Akademik Veri Yönetim Sistemi
Experimental and Clinical Transplantation, cilt.22, sa.10, ss.106-110, 2024 (SCI-Expanded)
Objectives: Giant cell hepatitis is an important diagnostic consideration in early childhood, especially for patients who present with jaundice. Different diseases may play a role in their etiology. In this study, we presented pediatric patients in our center diagnosed with giant cell hepatitis. Materials and Methods: Liver biopsies performed in our hospital between January 2010 and December 2023 were retrospectively evaluated, and biopsies with histological giant cell formation were included in the study. Demographic, clinical, and histopathological characteristics of the patients were obtained from the medical records. Results: Our study included 31 cases of giant cell hepatitis. Twenty-four (90.3%) of the patients were male, and the median age was 4 months (range, 1-148 mo). The most common clinical findings were jaundice (93.5%). Among the 31 patients, idiopathic giant cell hepatitis was observed in 13 cases (41.9%), and etiology was elucidated in 18 patients.
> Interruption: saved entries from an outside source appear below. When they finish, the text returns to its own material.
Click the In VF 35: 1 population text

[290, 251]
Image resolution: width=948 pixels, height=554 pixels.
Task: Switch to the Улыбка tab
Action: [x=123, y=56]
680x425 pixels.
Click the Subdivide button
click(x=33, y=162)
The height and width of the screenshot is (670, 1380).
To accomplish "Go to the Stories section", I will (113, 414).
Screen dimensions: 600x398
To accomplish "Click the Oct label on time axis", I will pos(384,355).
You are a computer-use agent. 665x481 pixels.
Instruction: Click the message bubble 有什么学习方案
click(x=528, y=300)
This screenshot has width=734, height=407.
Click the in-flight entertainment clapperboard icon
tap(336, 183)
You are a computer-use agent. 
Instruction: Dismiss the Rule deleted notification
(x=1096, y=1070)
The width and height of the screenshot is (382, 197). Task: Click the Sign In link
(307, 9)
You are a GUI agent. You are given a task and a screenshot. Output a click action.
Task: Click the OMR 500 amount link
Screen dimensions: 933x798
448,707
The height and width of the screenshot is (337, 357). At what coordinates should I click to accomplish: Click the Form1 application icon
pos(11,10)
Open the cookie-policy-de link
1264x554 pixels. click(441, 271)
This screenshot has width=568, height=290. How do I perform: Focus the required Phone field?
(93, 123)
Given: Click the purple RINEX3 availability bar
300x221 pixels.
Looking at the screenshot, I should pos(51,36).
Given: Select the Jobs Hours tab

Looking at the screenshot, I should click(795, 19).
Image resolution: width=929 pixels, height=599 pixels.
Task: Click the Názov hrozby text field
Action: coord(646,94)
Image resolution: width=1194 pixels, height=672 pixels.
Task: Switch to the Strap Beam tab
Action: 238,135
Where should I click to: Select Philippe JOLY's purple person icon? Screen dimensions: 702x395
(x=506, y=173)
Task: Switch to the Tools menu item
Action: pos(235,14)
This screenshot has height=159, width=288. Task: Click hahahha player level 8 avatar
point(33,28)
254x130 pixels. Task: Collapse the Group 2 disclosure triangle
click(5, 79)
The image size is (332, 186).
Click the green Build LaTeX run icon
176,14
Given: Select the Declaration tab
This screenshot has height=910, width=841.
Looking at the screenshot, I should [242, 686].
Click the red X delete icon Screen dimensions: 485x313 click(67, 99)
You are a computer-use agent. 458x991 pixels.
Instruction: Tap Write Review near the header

The most common diagnoses in these patients were progressive familial intrahepatic cholestasis, biliary atresia, and autoimmune hepatitis (22.6%, 19.4%, and 9.7%, respectively). The most common accompanying histopathologic findings were canalicular cholestasis (87.1%), lobular cholestasis (54.8%), and pericellular fibrosis (35.5%). Liver transplant was required in 10 patients (32.3%). Nine patients (29%) died from various reasons. Although follow-up of 13 patients (41.9%) are ongoing, 9 patients (29%) are no longer being followed. Conclusions: Few studies in the pediatric age group on giant cell hepatitis have been conducted in the literature. Similar to our series, etiology could not be specified in most of the patients in these reports. Additional research is needed to improve our understanding of the disease process, uncover any other potential causes, and create specific treatment options.